Slashdot Mirror


Beginner's Guide to Quantum Entanglement

No Fortune writes "Einstein called it 'Spooky action at a distance.' This article describes, in scientific layman's terms, how spooky action is created." From the article: "Normally the photons exit the crystal such that one is aligned in a horizontally (H) polarized light cone, the other aligned vertically (V). By adjusting the experiment, the horizontal and vertical light cones can be made to overlap. Even though the polarization of the individual photons is unknown, the nature of quantum mechanics demands they differ."

4 of 186 comments (clear)

  1. Weird thought by achurch · · Score: 4, Interesting
    In the midst of serious sleep deprivation, the following weird analogy for quantum entanglement came to mind. Maybe some of the physics folks here can tell me why it's wrong:

    Suppose you take a coin and spin it on a frictionless surface in a vacuum, so that it's perfectly balanced and doesn't wobble.

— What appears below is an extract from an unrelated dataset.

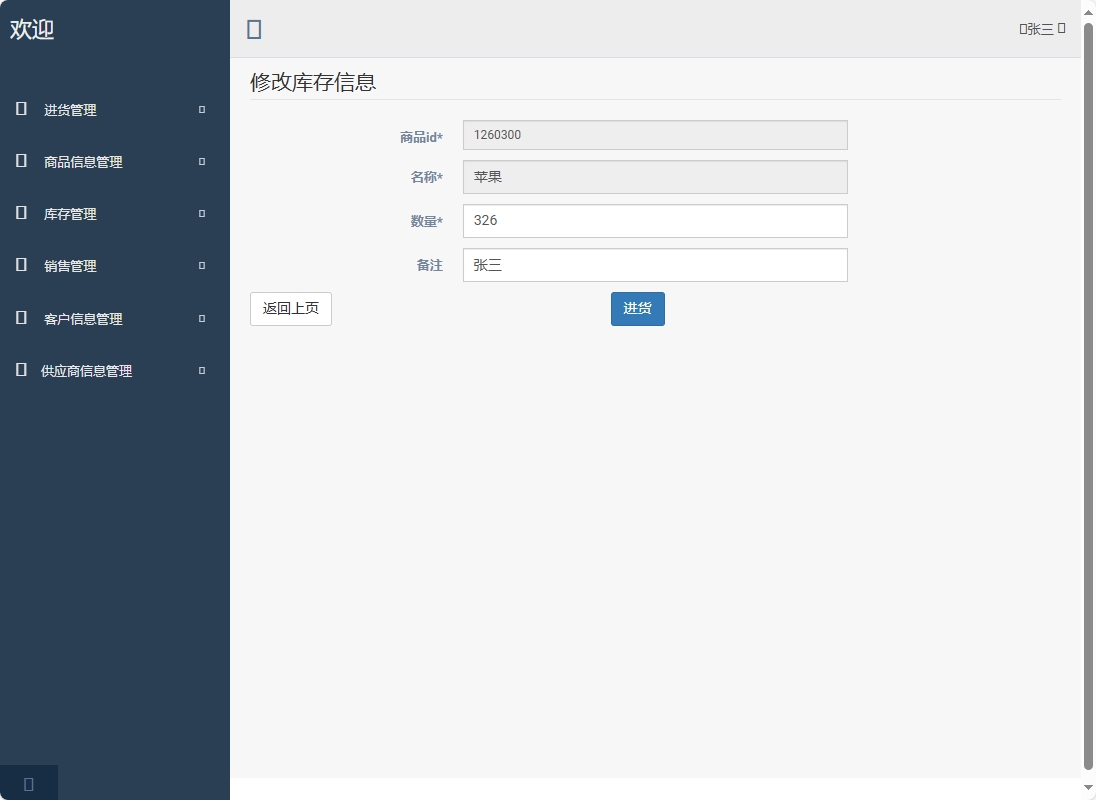Click inside the 数量 quantity field
Viewport: 1096px width, 800px height.
coord(654,220)
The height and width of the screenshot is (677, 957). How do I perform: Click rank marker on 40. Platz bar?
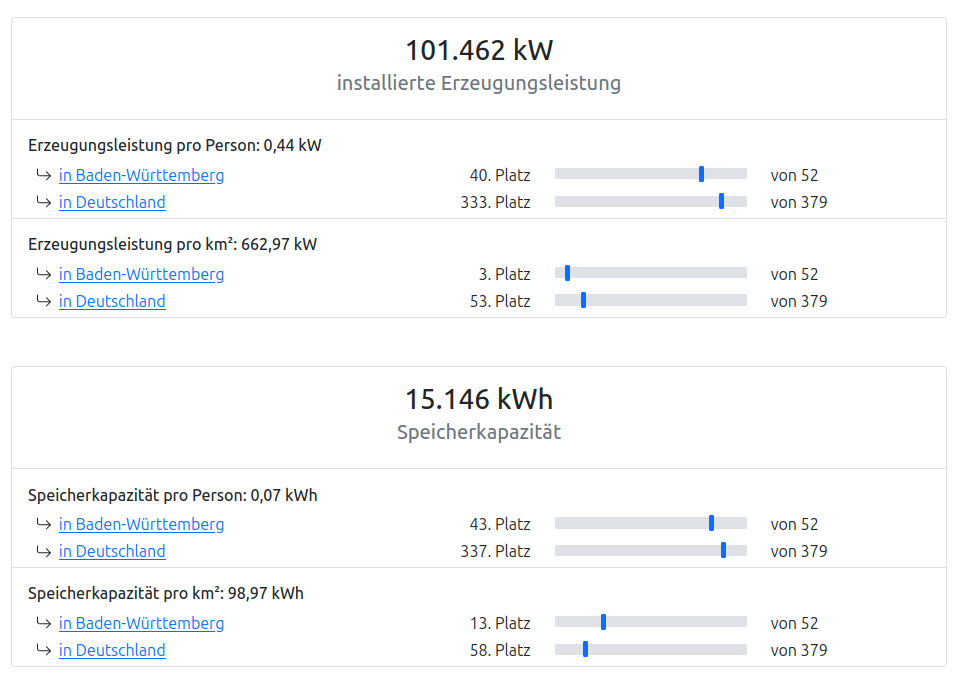[701, 174]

In theory, it will keep on spinning at the same rate forever.

    Now suppose you take a second coin, identical in all respects to the first, and start both coins spinning at the same time--but with one of them 90 degrees out of phase compared to the other, so when one is "horizontal" when viewed from above, the other is "vertical".

    Finally, suppose you have a way to move the coins without affecting their rotation. Move one of the coins as far away as you like from the other.

    Reach out a finger and stop one of the coins. Suppose that at the instant you stopped it, the coin was horizontal. You now know that, at that particular instant, the second coin was vertical--not because the coins somehow "communicated" with each other, but simply because they both followed the same laws of physics up until you interfered.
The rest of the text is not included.